Rustic Farmhouse Decorating

4 Safari Court

If you love chunky wood, burlap, old farm equipment and large aged dining tables, your personal decorating style may just be Rustic Farmhouse. The ease and functionality of farmhouse living is a trend that many homes are adopting. Rustic Farmhouse living is more realistic to many that have children, animals or just bigger families. It provides worn and used aged woods to decorate and utilize on furniture to give an aged and more durable living space. You don't have to worry about banging up the kitchen or dining table or painting your distressed farm chairs because that's the look precisely that you are going for! There is also a comfort factor that farmhouse styling brings with its use of burlap table runners, organic cotton bedding and other natural fabrics on furnishing and accessories.

Shop for Great Finds

When you are on the hunt for Rustic Farmhouse items you will want to visit some local estate sales, flea markets and antique malls for unique pieces that have character and a time-warned look. Chipped painted side tables and hutches, crates, glass mason jars, etc. Old farm tools and equipment are also great to display in the home. Add unusual pendant lighting by reimagining some old mason jars. Try updating your newer fire place mantle with a more distressed and vintage mantle. Add retro steel dining metal chairs around a wooden table for the shine and metallic quality of rustic living.
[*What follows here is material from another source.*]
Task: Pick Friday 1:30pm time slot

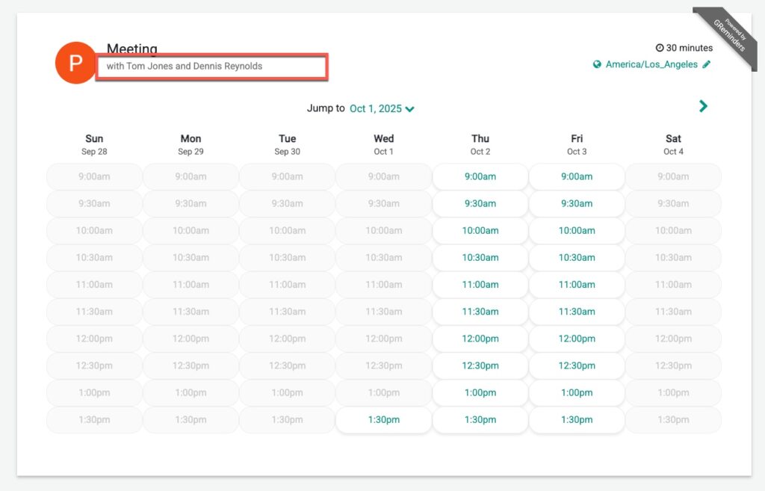Action: pos(577,420)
Adding the Right Fabrics and Soft Goods

When you are considering a more farmhouse styling to your space you will want to choose cotton, muslin and other organic blended fabrics for your soft goods. In the 1800s when cotton was picked and made into the most natural fibers, they were then woven to make quilts, beautiful matelasse designs and muslin draperies. Use soft billowy white and off white linens on bedding and window treatments. Add these natural cottons to seat cushions and old flour sacs to throw pillows for a real country and farm design your spool chairs and wooden benches will love. Use laced crochet coverlets to drape over beds. These small touches are what will bring in the warmth and coziness of farm living.

Coastal Decorating

Tracey Rapisardi Design - Classic Summer House

Coastal decor can be airy, soft and easy on the eyes or can go bolder with a more traditional palette of nautical navy, white and red. Everyone has a different interpretation of what coastal living looks like. A more traditional approach certainly involves anchors, paddles, and drift wood hanging on walls and displayed on tables. It can cross over into a shabby chic coastal look with its whimsical and soft palette or it can go more farmhouse coastal with an emphasis on chunky furnishingand wood crafting.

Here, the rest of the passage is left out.